Introduction: In rural communities, aging infrastructure and environmental challenges can contribute to mistrust in tap water, potentially influencing hydration behaviors and health outcomes. The relationship between perceived water safety and liver health remains underexplored, particularly in low-resource Appalachian settings.
Methods: This cross-sectional study examined data from 240 adult patients in a rural West Virginia primary care clinic. Participants rated their home tap water safety on a 7-point scale and reported beverage consumption patterns via survey. Clinical indicators were abstracted from the electronic health record, including alanine aminotransferase (ALT), aspartate aminotransferase (AST), hemoglobin A1c (HbA1c), body mass index (BMI), and diagnosis of metabolic dysfunction-associated steatotic liver disease (MASLD). Descriptive and inferential statistics were used to evaluate associations between perceived water quality and health indicators.
Results: One-third of participants rated their home water safety as low.
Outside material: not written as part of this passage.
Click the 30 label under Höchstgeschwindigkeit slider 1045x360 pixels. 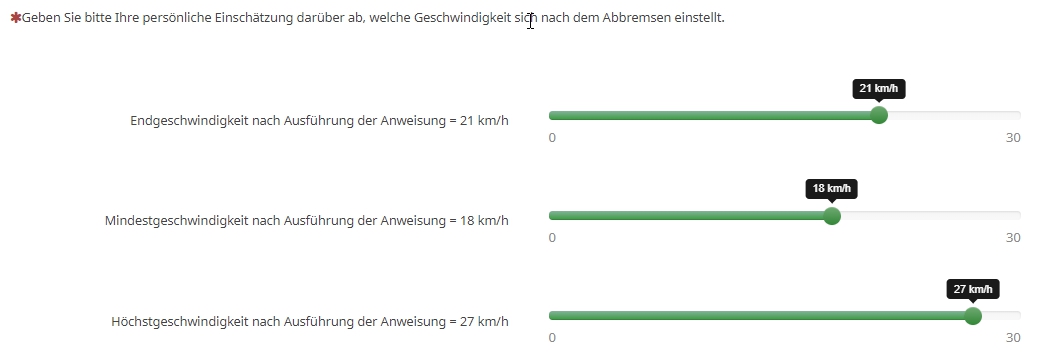click(1013, 338)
While no significant association was found between water perception and a known diagnosis of MASLD, liver enzyme elevations were significantly more common among those with poor water perceptions. ALT >40 U/L was present in 58.82% of participants with low water safety perception, compared to 31.47% of those reporting higher water safety (χ²(1) = 5.24, p = 0.022; OR = 3.11, 95% CI: 1.13–8.55). A similar pattern was observed for AST >40 U/L (χ²(1) = 4.67, p = 0.031; OR = 3.73, 95% CI: 1.06–13.08). No statistically significant relationships were found with HbA1c or BMI. Despite concerns about tap water, most participants reported moderate or low sugar-sweetened beverage (SSB) consumption, and 68.5% drank unfiltered tap water at least occasionally.
Discussion: Findings suggest that lower perceived water quality was associated with elevated liver enzymes, even in the absence of diagnosed disease. These associations should be interpreted as exploratory but suggest that perceived or actual environmental stressors may coincide with hepatic changes. In regions with aging or unregulated municipal systems, individuals expressing lower water safety perceptions may also experience recurring water disruptions or exposure concerns, highlighting a complex intersection of infrastructure, perception, and health. Importantly, no substitution effect was observed between unsafe water perceptions and high SSB intake.
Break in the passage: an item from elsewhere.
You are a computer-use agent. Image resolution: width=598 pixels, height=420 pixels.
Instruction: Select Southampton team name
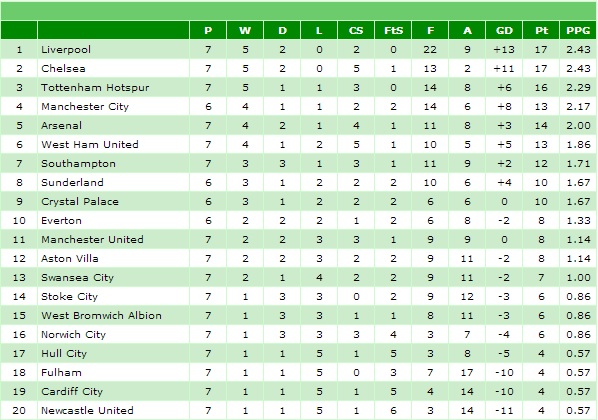pos(78,164)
Conclusion: Understanding how local hydration behaviors intersect with environmental perceptions is essential to designing effective public health interventions. Community-centered efforts that improve transparency in water quality reporting, support affordable filtration access, and address environmental and psychosocial stressors may strengthen chronic disease prevention and health promotion in rural and underserved areas.